Living The Dream | Following the Dream
The Clock Told Him
Cruising down the MBA track at Howard University, Leyland Lucas was startled when a professor pulled him aside and asked if he had ever considered an academic career. “I said, ‘That’s not where I want to be.’”
But a seed had been planted, and Lucas eventually found himself
in an adjunct teaching spot after he had returned to full time work. “I started noticing that I was looking at the clock when I was at work, to make sure I’d be out on time for my class.” Soon he realized that “when I got in the classroom, there was a natural connection for me that hadn’t been there before in anything I did.”
In hindsight, Professor Lucas believes that the teacher who first planted the seed at Howard saw in him “a discipline, and a desire not only to learn but to share my knowledge with others.” The professor knew, before he did himself, how to channel those qualities into an ideal career choice.
Dr. Lucas’s commitment to academic life was put to the test in the first year of his doctoral program. His original advisers told him bluntly that he “didn’t have what it took to be a Ph.D.— and I should think about returning to the private sector.”
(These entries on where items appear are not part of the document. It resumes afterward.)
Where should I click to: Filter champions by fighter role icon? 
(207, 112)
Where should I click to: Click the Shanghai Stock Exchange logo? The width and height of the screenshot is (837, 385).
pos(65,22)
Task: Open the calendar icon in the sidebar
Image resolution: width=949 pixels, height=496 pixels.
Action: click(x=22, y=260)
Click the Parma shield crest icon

“I used that as motivation,” says Dr. Lucas, who transferred to Rutgers University and earned his degree with distinction. Now a professor at Morgan State University, he says, “I always tell my students to aim for the stars—if you fail, you’ll end up in the clouds.”
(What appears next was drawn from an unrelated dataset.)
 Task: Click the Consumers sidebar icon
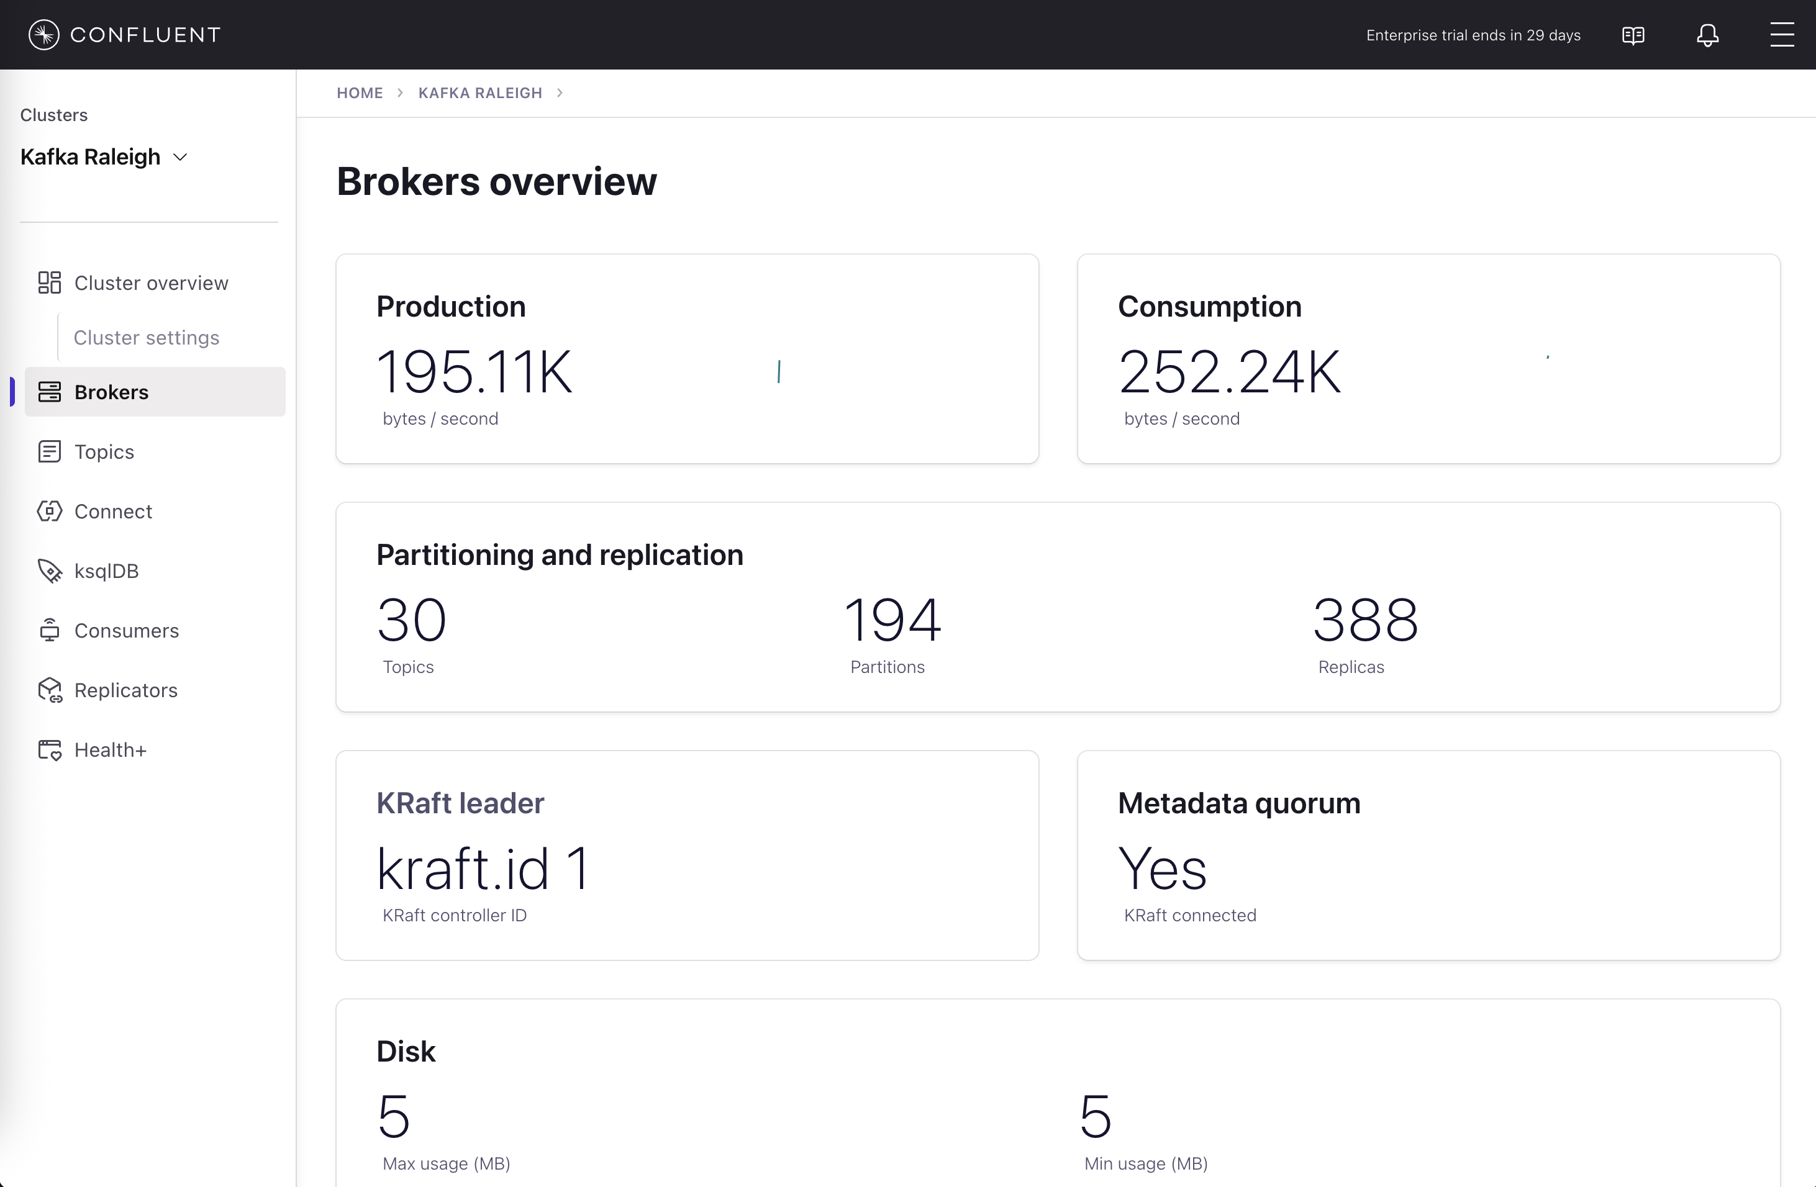[50, 630]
“I set very high standards for my students. The harder I push them, the more prepared they will be. A student came back and told me, ‘Because of what you are and what you represent, you’ve made me a better person.’”
The dream continues…
Now a tenured Associate Professor, Dr. Lucas is also Director of the Ph.D. Program at Morgan State—and by his second year in that position, had admitted a PhD Project doctoral student. He serves on the Shenandoah University Entrepreneurship Program Advisory Board, and has taught overseas in Ghana and Guyana. His research into minority entrepreneurship and capital access, and various strategy topics, has netted more than ten publications. He has worked to enrich his school’s honors program and expand international recruitment and global research, teaching, and study opportunities for his students.